1939 film by Fred Avery

Fresh Fish is a 1939 American animated comedy short film directed by Fred Avery. The short was released on October 28, 1939. It is part of the Merrie Melodies series. It was re-released as a "Blue Ribbon" reissue in 1946, rendering the original film and credits lost. Avery kept a nitrate fragment of the original titles, which was sold by his family in 2004 to a private collector; the original film and credits were found and restored.

==Plot==
An educational cruise with a glass bottom sets off to Floy Floy, an island in Santa Anita, in order to observe the local fauna. Professor Mackrel Fishface dives into the water in his diving bell in order to search for the legendary whim-wham-whistle shark.

The audience are shown a school of sardines tightly packed as if they are in a can.
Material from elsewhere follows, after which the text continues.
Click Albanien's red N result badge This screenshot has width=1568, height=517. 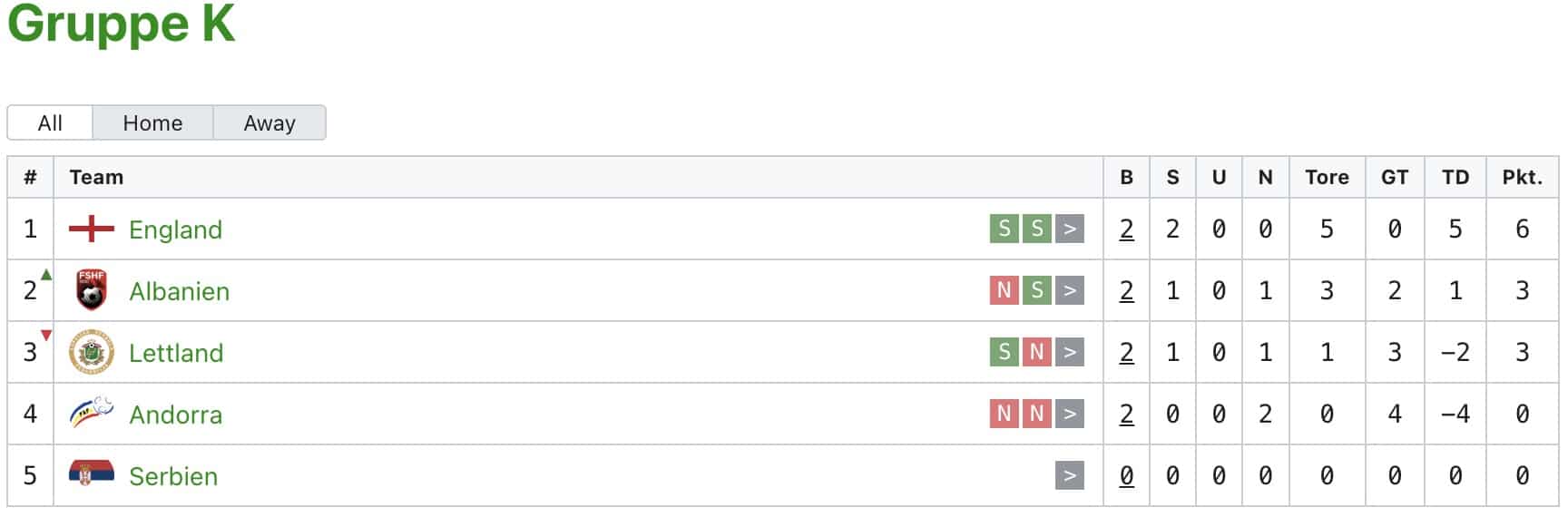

A tuna, nicknamed the "chicken of the sea", literally acts like a chicken and lays a large amount of eggs. An old crab is depicted as a caricature of Ned Sparks, a hermit crab who literally behaves like a hermit, while a taxi crab is depicted as a literal taxi. A dainty little starfish, a caricature of Katharine Hepburn, expresses her wish to appear in film as a leading lady. An electric eel lights up and shows the sign "Eat at Joe's". A two-headed fish repeatedly annoys the narrator by asking him where to find Mr. Ripley.

A Polynesian Dog fish barks at and annoys an insect-like fish, who barks louder to terrify it. The narrator explains that fish use their fins to manipulate their environment and propel themselves, humorously showing a fish whose fins resemble money. Mackrel continues to sink in his diving bell. An octopus is scared by a harmless sunfish booing despite trying to hunt it. A mussel is humorously depicted as highly muscular. A pickled herring is depicted as a drunk singing herring, who narrowly avoids being eaten by a whale by dashing out of its teeth. Seahorses race like actual horses, though an old seahorse with crutches surpasses the younger racers. The two-headed fish returns and is told to go "lay an egg", which they interpret literally.

Sharks are seen, including a tiger shark depicted as tiger-like and meows like a kitten, a hammerhead shark who hits himself with a hammer and a shovelhead shark literally shovels dirt on the seafloor. Mackrel finally reaches the seafloor. A school of fish is depicted as a literal school, where a teacher fish teaches the fish how to approach bait from the bottom; he approaches the bait straight on as an intended way to teach what not to do, only to be actually be caught by a fisherman, who dismisses class to the students' joy. Mackrel finally spots and catches the whim-wham-whistling shark, but is killed and eaten in the diving bell while it is lifted to the surface.